These futures therefore offer exposure to Bitcoin, but not the spot price. As I explored in an earlier article on commodity futures ETFs, contango and backwardation can create tracking error for these funds. When volatility gets high, Bitcoin futures can diverge from the spot price of Bitcoin significantly.
That being said, the current products on the market have done an admirable job minimizing tracking error and the negative effects of contango. For instance, the ProShares Bitcoin Strategy ETF (BITO) has tracked the spot price of Bitcoin very well year-to-date.

My theory is that given how easy and low-cost it is to store Bitcoin offline in cold wallets, contango does not occur as often, compared to expensive to store commodities like crude oil or soybeans. That being said, these funds are still expensive – BITO costs an expense ratio of 0.95%.
Nonetheless, it appears that Bitcoin futures ETFs can be a reliable way of gaining Bitcoin exposure in a traditional brokerage account. This saves investors the need to transact on a cryptocurrency exchange and self-custody their Bitcoin. However, it does prevent you from trading on a 24/7 basis.

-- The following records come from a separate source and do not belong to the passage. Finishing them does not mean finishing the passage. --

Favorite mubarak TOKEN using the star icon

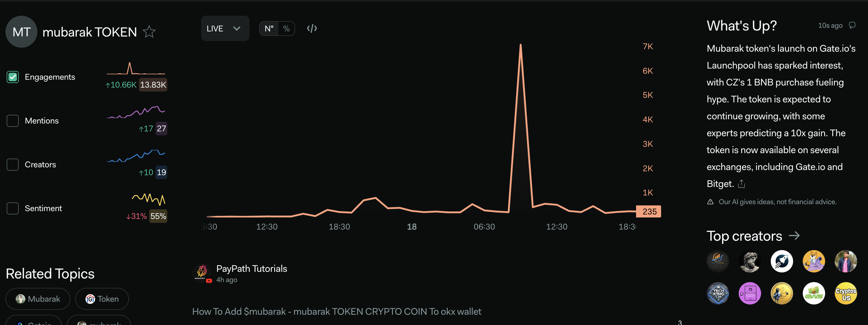[x=149, y=31]
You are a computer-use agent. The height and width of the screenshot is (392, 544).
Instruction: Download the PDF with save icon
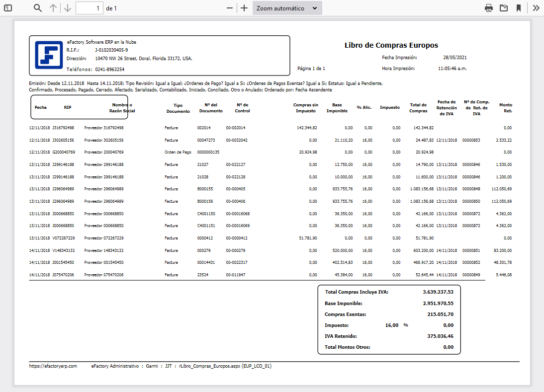pos(504,8)
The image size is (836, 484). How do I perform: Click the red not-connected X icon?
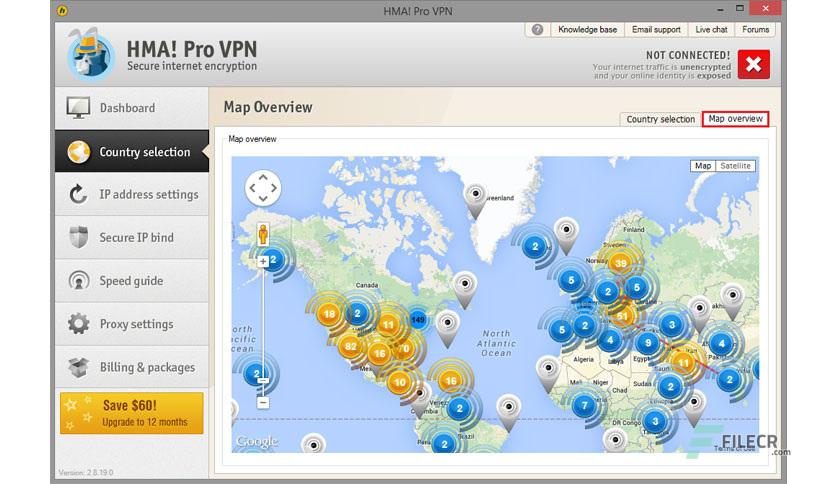click(753, 64)
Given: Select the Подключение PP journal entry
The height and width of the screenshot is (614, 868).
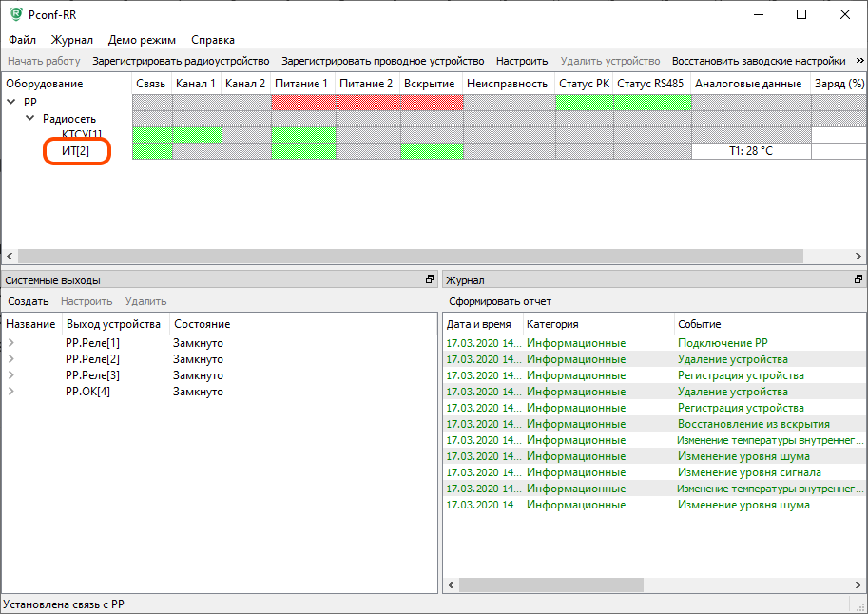Looking at the screenshot, I should [722, 343].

Investors can also gain Bitcoin exposure by holding the shares of publicly traded Bitcoin miners. This is very much akin to buying gold miner stocks as a substitute for gold bullion. A readily accessible way of buying Bitcoin miner stocks is via a thematic ETF that holds a portfolio of them.
An example here is the Global X BlockChain ETF (BKCH), which holds 24 stocks involved in blockchain technology. This ETF is not a pure-play Bitcoin miner ETF, given that it also holds companies involved in digital asset transactions, decentralized applications, hardware, and digital asset integration.
Nonetheless, it seems to have done its job of tracking the Bitcoin spot price fairly well. Year-to-date, BKCH has a 0.90 correlation with the Bitcoin spot price. However, it also has a higher correlation with equities at 0.86 versus 0.77 for Bitcoin. This is to be expected given that BKCH is comprised of stocks.

Global X also offers the Blockchain & Bitcoin Strategy ETF (BITS), which combines BKCH at 50% of its holdings with a Bitcoin future overlay. This is a hybrid approach that may appeal to investors seeking the best of both worlds. Compared to BITO, BITS costs a lower expense ratio of 0.65%.
Please note this article is for information purposes only and does not constitute investment advice.